March 2008

   Been waiting  a long time for today’s Gospel, because it’s one about which I feel rather strongly.  Here are the two things I’ve been wanting to say, one of them new to me this morning, the other has been stewing for a long time, both built on one point.

    The thing that I’ve never heard anyone focus on before* , is that St. Thomas had specific requirements for his belief.   "Unless I see the mark of the nails . . ."  His doubt was not a refusal to believe — it was a rational skepticism.   And once he had the evidence he needed, he believed wholeheartedly.

    In apologetics — all the work of explaining the catholic faith to others — it usually seems to me that the person who is asking me questions doesn’t have Thomas’s  willingness to believe.  I need to remember to ask the question: What evidence would be enough for you, to convince you the claims of the catholic church were true?

    Feelings of doubt:  A lot of us who do believe in Christ, and in the claims of the catholic church, are prone to feeling of doubt all the same.  And Thomas is such a great model for us, because he knew what he needed to believe, and he could be content with that.   Each of us has reasons we believe — good solid reasons based on hard-won knowledge and experience, I should hope.  And when those feelings of doubt come, we can go back, again and again, and remember what it took for us to believe, and let it be enough for us to keep believing.

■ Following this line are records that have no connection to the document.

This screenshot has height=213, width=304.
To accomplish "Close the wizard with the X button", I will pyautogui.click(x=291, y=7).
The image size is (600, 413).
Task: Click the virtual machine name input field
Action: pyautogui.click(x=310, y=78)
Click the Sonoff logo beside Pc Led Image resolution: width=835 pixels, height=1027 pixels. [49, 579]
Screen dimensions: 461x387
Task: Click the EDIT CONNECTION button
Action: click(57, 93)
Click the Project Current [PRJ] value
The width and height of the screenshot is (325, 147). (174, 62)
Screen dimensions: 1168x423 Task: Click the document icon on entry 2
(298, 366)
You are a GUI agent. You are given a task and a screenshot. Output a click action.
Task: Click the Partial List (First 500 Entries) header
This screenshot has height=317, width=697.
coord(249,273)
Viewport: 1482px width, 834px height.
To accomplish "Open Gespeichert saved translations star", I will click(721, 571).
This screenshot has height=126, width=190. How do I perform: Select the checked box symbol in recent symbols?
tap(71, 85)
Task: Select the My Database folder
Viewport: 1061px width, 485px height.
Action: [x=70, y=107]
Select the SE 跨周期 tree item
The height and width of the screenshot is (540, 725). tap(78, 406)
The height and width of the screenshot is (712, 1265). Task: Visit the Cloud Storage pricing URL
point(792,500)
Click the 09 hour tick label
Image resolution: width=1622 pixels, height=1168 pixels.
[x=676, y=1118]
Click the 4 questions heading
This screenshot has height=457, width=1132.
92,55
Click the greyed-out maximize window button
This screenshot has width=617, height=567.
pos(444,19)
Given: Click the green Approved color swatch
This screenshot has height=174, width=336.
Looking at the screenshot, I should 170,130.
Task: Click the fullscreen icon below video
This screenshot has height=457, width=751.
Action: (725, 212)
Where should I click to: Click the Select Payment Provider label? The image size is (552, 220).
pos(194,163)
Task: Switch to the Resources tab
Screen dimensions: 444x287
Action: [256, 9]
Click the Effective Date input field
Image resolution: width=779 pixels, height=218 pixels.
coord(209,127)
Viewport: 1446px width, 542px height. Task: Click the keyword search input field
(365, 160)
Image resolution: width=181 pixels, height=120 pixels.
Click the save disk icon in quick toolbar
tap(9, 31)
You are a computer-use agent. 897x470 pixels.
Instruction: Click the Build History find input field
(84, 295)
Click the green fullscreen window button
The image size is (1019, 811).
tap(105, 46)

*perhaps due to my limited experience — forgive me now for unknowingly repeating what someone else has said much better elsewhere


Didn’t mean to be out all Lent.  Got busy being mortified, and next thing I knew, it was kind of nice to take a little blogging break.   My Lenten summary:

1) The more the Lent, the more the Easter.  One of the pleasures of trying to be good is discovering how hopeless our own efforts are.  Which makes the Resurrection such a relief.

2) My approximate Lenten reading list:  Mother Teresa: Come Be My Light  (Brian Kolodiejchuk); Theology for Beginners  (Frank Sheed); and Story of a Soul  (St. Therese of Lisieux).   All of it more or less on impulse — I almost never read what I plan to read, just like I almost never blog what I plan to blog.

3) Confirmed what we all knew, I have an inordinate attachment to coffee.


Went to the ever-fabulous, soul-stirring Easter Vigil at the SuperMother-in-Law’s parish again this year.   Because I was well-enough-behaved during Mass, I got to have cake with the godsons (who attend the same parish) afterwards.  And all that staying-up-late left Sunday free for a leisurely breakfast, and a walk in the woods at the Congaree Swamp National Park:

Happy Easter, and yes I do mean to be around and posting  a bit more.